“I want [Fulcrum] to get all the way down to the individual program managers and have them adjust their day-to-day decisions," said Leslie Beavers.
The Defense Department’s new strategy, which links its high-level strategic documents and the supporting strategies, represents the department’s shift toward leveraging information technology as a critical strategic enabler.
Dubbed Fulcrum: The DoD’s IT Advancement Strategy, the document will serve as the north star for the department’s IT goals and objectives for fiscal 2025-2029. At the forefront of this approach is user experience, and the strategy succinctly lays out how to measure progress during the implementation of Fulcrum.
“Fulcrum crystallizes the department’s vision into what success looks like for the next five years,” DoD Principal Deputy CIO Leslie Beavers told reporters during a media roundtable on Tuesday.
“I want it to get all the way down to the individual program managers and have them adjust their day-to-day decisions of how they run their programs and as they’re solving their problems to make sure that they do it in a way that works interoperably across the department and with the end user in mind. So in order to do that, we’ve tried to clearly articulate the vision of what success looks like.”
Savan Kong, the deputy CIO for information enterprise, said he wants Fulcrum to be a resource that military and civilian components continuously turn to as they plan, build, and deliver user-friendly and adaptable capabilities to warfighters.
“In the department, we write a lot of documents. What I would like specifically for Fulcrum is to have it be a good partner and a good tool for all of our partners across the department so that they can keep on referencing it continuously over and over again, and that they can lean on when they’re actually having conversations about the decisions they need to make and the things they need to do in the coming future. So if I had to choose anything, I would love for Fulcrum to be that partner,” Kong said during the roundtable.

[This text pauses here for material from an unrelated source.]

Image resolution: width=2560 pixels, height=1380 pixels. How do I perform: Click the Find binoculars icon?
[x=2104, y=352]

The strategy, signed by Deputy Secretary of Defense Kathleen Hicks, was unveiled by Beavers at the AFCEA TechNet Cyber conference on Tuesday.

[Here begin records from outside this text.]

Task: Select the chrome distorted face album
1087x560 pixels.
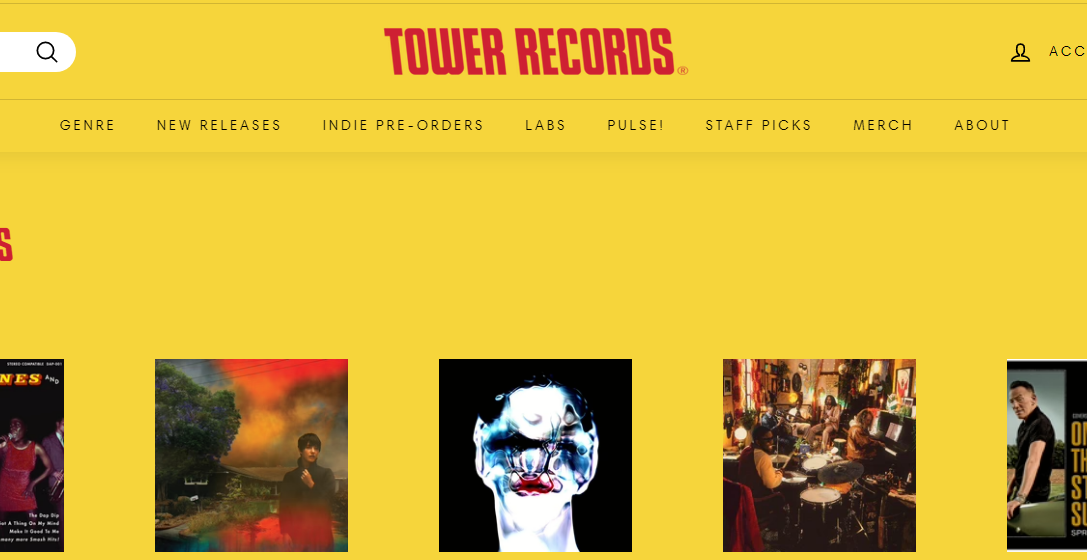Action: [x=535, y=455]
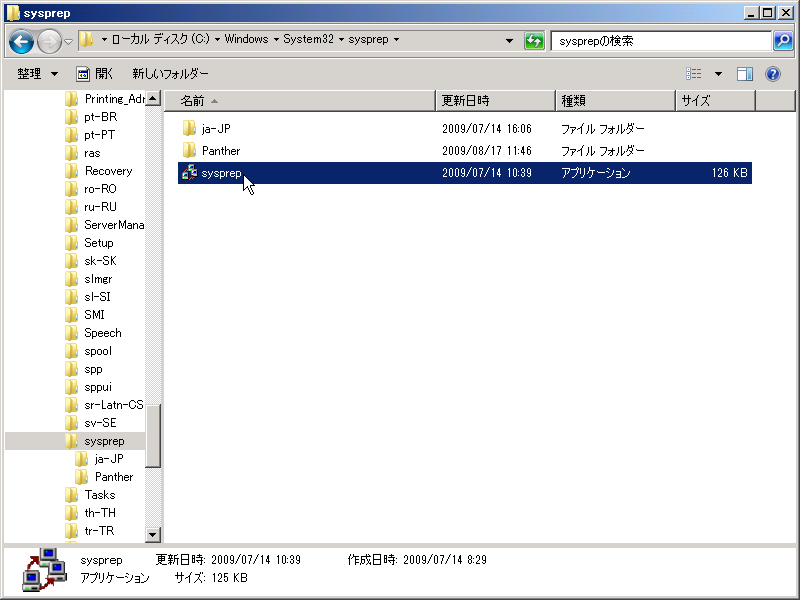This screenshot has height=600, width=800.
Task: Click the Back navigation arrow button
Action: pyautogui.click(x=22, y=41)
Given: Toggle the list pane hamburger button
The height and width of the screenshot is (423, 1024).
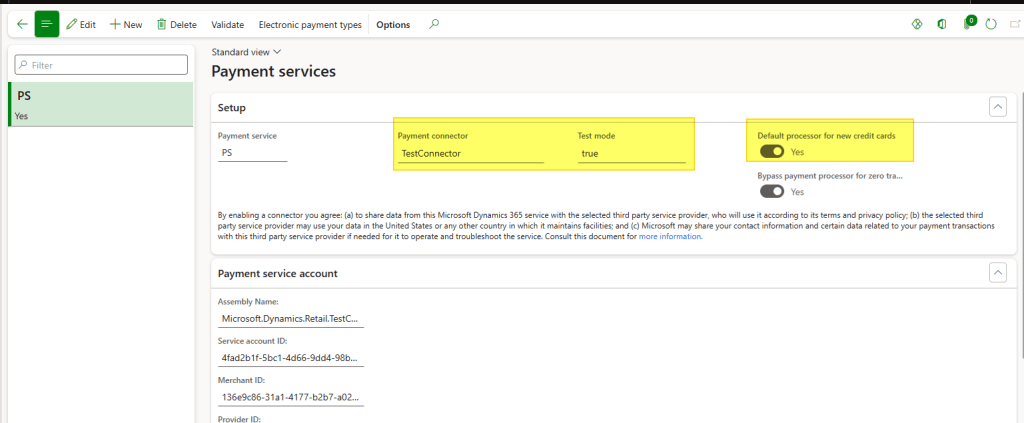Looking at the screenshot, I should point(47,24).
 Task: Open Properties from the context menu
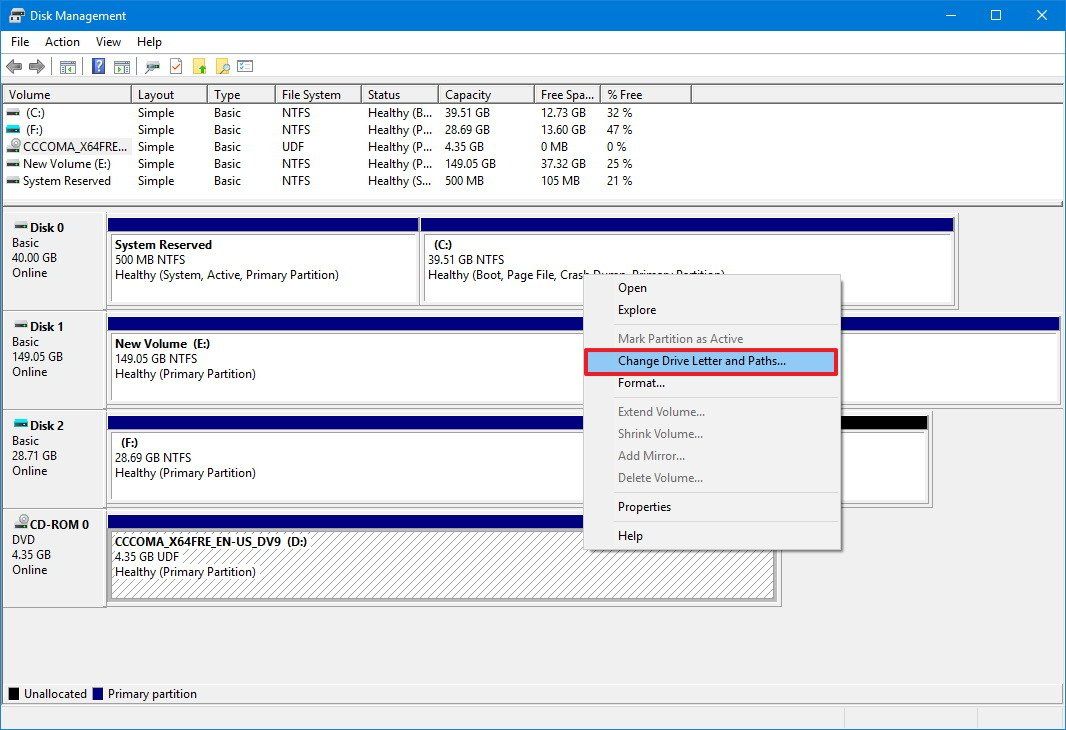pyautogui.click(x=644, y=507)
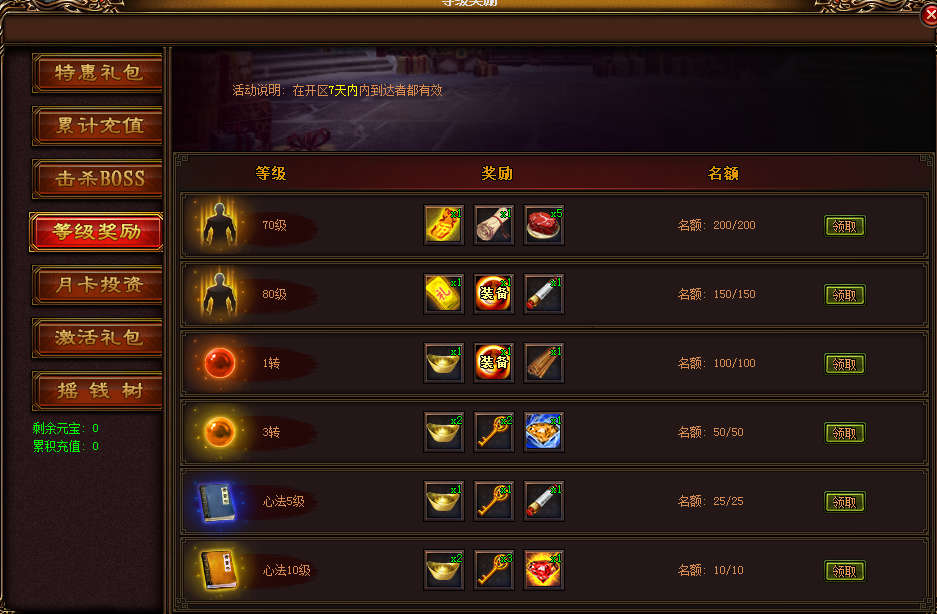The width and height of the screenshot is (937, 614).
Task: Click the blue book icon for 心法5级
Action: point(218,502)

The CIO office formed a writing team of 40 authors from across the department, including the Chief Digital and Artificial Intelligence Office, the Joint Staff and all the military services to put together the document.
“I think one of the more important pieces of this whole exercise of producing Fulcrum is making sure that we had representatives in the room that actually represent the warfighter to the greatest possible extent,” said Kong.
“Unlike some of the other documents that are more functional-based, ours has a very different approach. We tried to get as close to the users as possible. And we tried to really engage with them to the foundation of what they were seeing from a day-to-day basis and bring that back into the fold of what you see now.”
The document is organized around four lines of effort, including:
“If I had to sum up what Fulcrum is like, it describes the What with regards to IT advancement and the Why it matters,” said Kong.
Each line of effort lays out the vision, strategic objectives and metrics to track progress.
The CIO office plans to release an implementation plan that will come out later this summer. Beaver said her team is also putting together a document that will lay out specific objectives and key results for the components to use.
“If you’re sitting in a program or a service and you’re like, ‘My cloud is doing well, but I want to up my game in my workforce area — what specific things should I do?’ We give you something to start with so you’re not starting with a blank piece of paper. Those are two very important documents that are going to come out this summer,” said Beavers.